Self-reflexively, Ellison in this moment seems to be condemning his own film—which is not above such mutilating shock cinema—as a means of trying to level all art as subjective and incoherent drivel.

It would certainly take a crass midnight movie to take aim at its own form, but Kuso and Ellison are no martyrs for the cause of counter-culture anti-art. Namely because this moment is immediately undercut by more scatological humor and description of a date rape scenario.

Kuso is largely a film about bastardizing that which mainstream culture deifies: conventional beauty, sex appeal, pristine aesthetics. It is about presenting what is often sanitized by mainstream cinema.

Perhaps it is apocryphal that Hitchcock’s Psycho was the first film to depict a flushing toilet, pushing the boundaries of what is allowed on screen. While not doing it single-handedly, Kuso  proves that this barrier to entry that is censorship not only no longer exists, but that it can be openly and crudely made a mockery of.

The majority of Kuso is comprised of failed attempts at surrealism and fart jokes. But the world that the characters live in is fascinating in that it is both inviting and reviling. Ellison crafts in fragments a transgressive existence that is worth seeing, if only to show oneself that the degeneration of humanity has not reached its peak.

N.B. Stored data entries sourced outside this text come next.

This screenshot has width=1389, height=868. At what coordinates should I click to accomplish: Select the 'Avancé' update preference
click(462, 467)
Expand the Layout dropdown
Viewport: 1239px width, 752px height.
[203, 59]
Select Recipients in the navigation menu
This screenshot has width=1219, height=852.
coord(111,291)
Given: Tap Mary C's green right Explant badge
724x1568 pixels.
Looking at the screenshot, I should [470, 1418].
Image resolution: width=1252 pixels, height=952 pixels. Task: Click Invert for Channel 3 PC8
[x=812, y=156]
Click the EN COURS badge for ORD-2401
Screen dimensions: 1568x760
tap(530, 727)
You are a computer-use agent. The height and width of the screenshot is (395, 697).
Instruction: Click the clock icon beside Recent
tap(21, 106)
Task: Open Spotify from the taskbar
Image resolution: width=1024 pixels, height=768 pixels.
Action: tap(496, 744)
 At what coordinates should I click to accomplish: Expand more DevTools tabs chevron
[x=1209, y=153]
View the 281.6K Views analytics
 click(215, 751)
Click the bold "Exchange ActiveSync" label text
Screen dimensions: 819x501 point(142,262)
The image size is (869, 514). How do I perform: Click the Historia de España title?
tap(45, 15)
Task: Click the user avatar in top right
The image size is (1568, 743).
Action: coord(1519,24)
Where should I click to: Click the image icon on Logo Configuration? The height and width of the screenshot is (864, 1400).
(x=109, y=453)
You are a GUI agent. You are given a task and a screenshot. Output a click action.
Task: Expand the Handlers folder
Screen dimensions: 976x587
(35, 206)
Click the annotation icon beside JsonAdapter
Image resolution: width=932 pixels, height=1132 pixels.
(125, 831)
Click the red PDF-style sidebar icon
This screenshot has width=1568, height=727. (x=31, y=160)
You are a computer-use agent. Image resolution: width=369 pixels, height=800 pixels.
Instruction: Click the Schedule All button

Yet.

The film is a series of discrete, hallucinatory moments, flashes of Hell in a plagued world that rarely resolve themselves and always brandish the same ADHD cringe comedy that is found in Ellison’s contemporaries/influences Tim & Eric. The closest point of comparison is perhaps Alejandro Jodorowsky’s Holy Mountain, although Kuso cannot hope to be as symbolically resonant.

Kuso is a carnivalesque celebration of raw sexuality and the body hideous. It is just hard to say whether this examination of the grotesquerie of the human form is affectionate or damning. Either way, it is distinctly difficult to look away.

It is also grotesque to the nth degree. It shoots for the moon in its pursuit of ultimate cringe, spewing feces and semen as if it flows from the faucets like water. At one point—contained within the least developed and ultimately entirely unsatisfying vignette—a cockroach speaks the words: “Do not fear the feces, for that is your baby.” A fitting and fittingly discomforting thesis statement for the film.

Scatological humor has a new face. And that face is riddled with pulsating boils.